We may err, but it will be not in thinking of anything too great, or too beautiful, or too good to be given; but in coming far short of the scope of the unsearchable riches of Christ and the "plenteous redemption" of God.
Why should not we think of an exquisite variety there, of which the changing seasons here is but a feeble type? and of a homeliness which will be sweeter to our hearts than household circle, the prattle of children, or the tones of dearest love? and of occupation that will task but never weary our powers, and make the spaces of quietness more refreshing than evening is after toilsome day? and of journeys with angel guides, or with those who have been in Heaven long before us, along the far stretching vales of paradise, or up the burnished steeps of the everlasting hills!
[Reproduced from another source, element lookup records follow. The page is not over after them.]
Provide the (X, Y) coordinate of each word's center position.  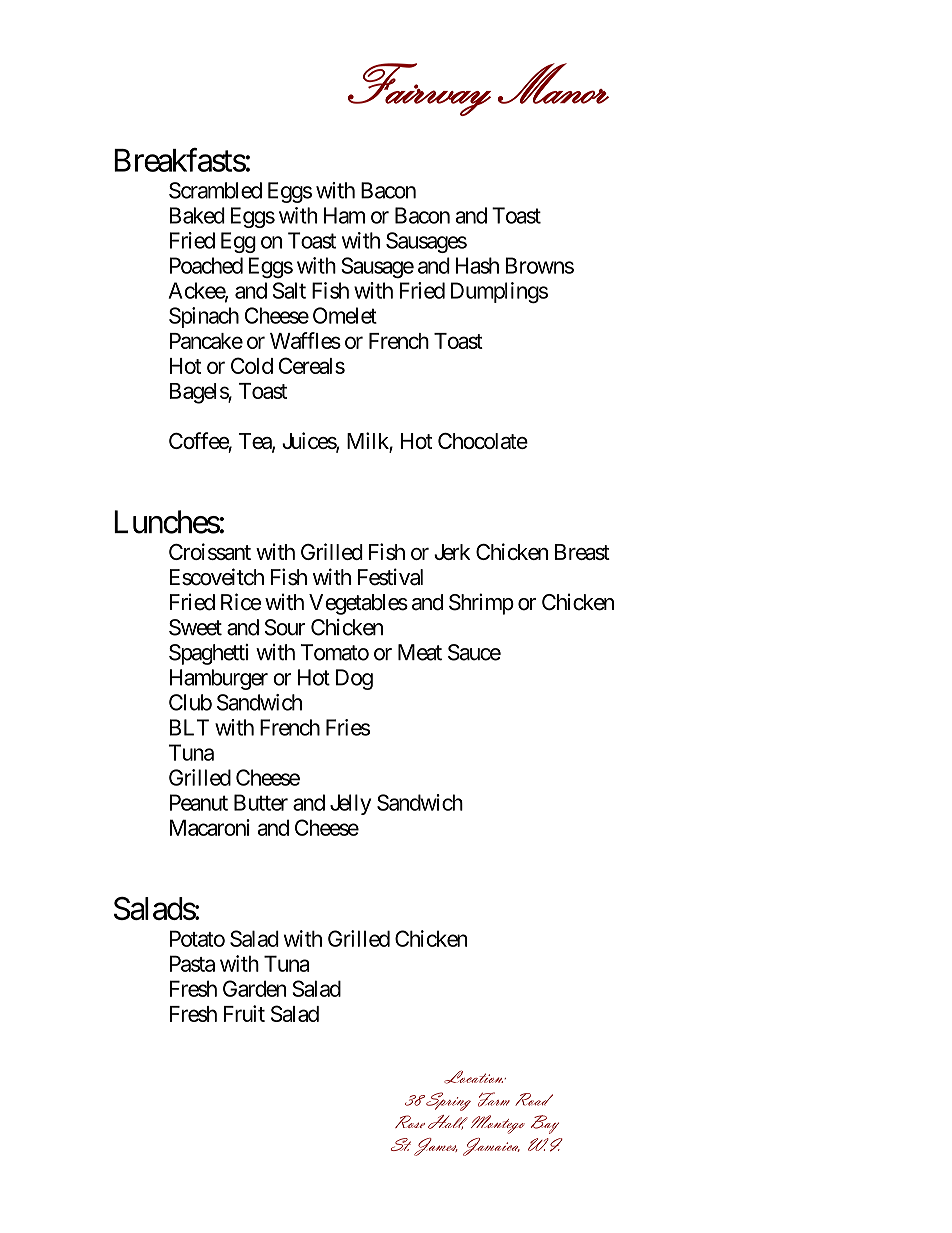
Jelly (350, 804)
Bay (545, 1124)
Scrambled (215, 190)
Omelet (345, 315)
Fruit (244, 1013)
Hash (477, 265)
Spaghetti (208, 654)
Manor (553, 83)
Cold (252, 365)
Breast (582, 552)
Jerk (452, 552)
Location (474, 1077)
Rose (410, 1121)
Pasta (192, 963)
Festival (390, 577)
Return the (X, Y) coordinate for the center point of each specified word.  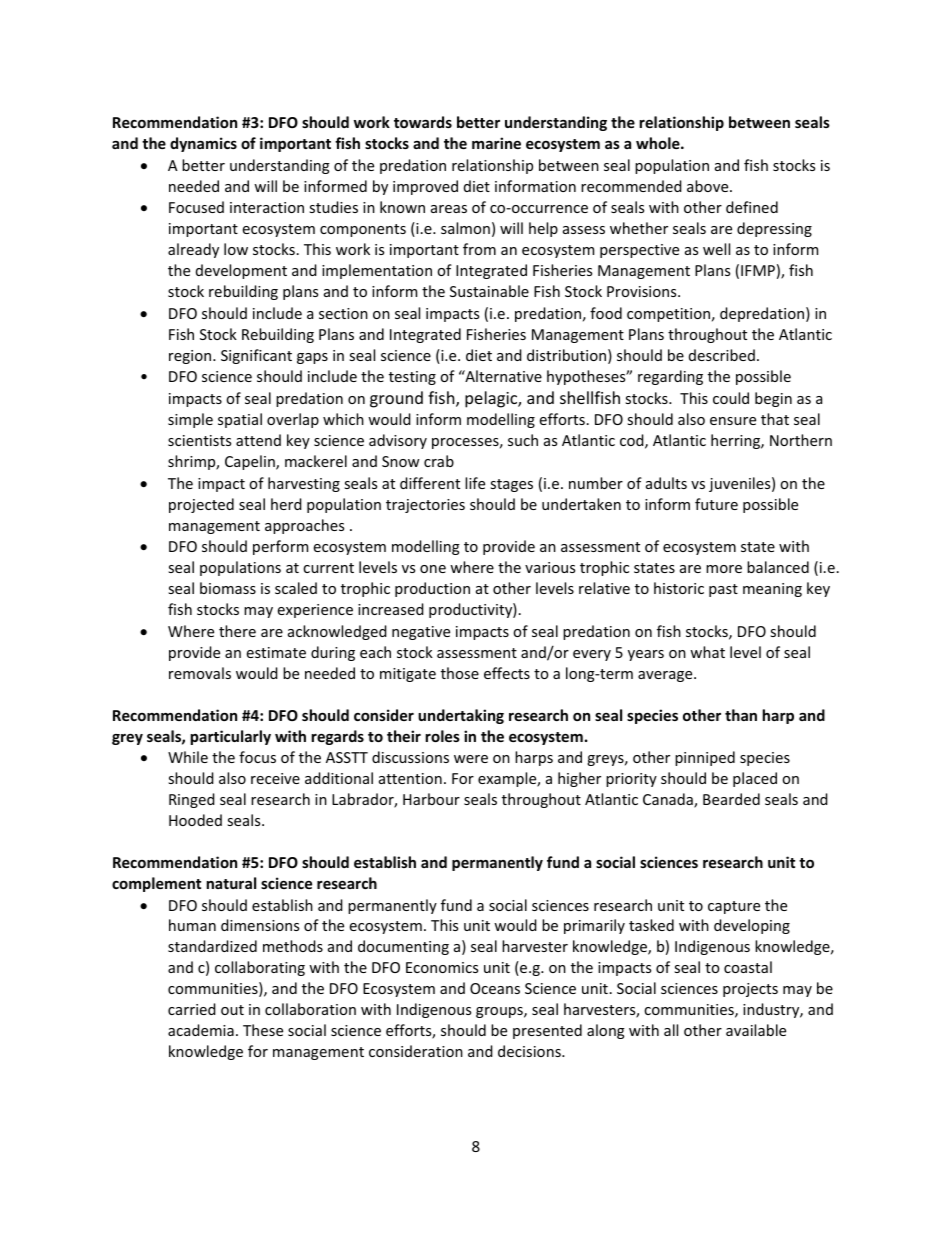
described (722, 355)
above (709, 186)
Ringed (192, 800)
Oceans (495, 988)
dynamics (203, 144)
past (723, 590)
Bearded (731, 799)
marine (496, 143)
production (432, 589)
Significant (256, 356)
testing (412, 378)
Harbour (431, 799)
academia (201, 1030)
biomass (228, 588)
Why should we not think of anything that will make "forever" beautiful in our sight, as well as grand? And yet the grandeur will always transcend the beauty, and "forever" will grow more vast and solemn as its gates are rolled open in succession to let the King of Glory and His redeemed company in.
Oh, who can wonder that the Savior wept and suffered to win all that for His people! or that angels are busy in ministering to the heirs of so great a salvation! or that saints should struggle and cry amid their imperfections for "more grace" to prepare them for the eternal fullness of so plenteous a redemption!
No! the wonder is, that any are found deliberately putting "forever" in peril! Wasting time! passing opportunities! misusing grace! glorifying littleness! spurning greatness! and traveling on from week to week, from year to year, in the pilgrimage that will never end, in ominous separation from Him who will be crowned the king of all the future, and who alone, in all God's universe can say, "I am the way, the truth, and the life!"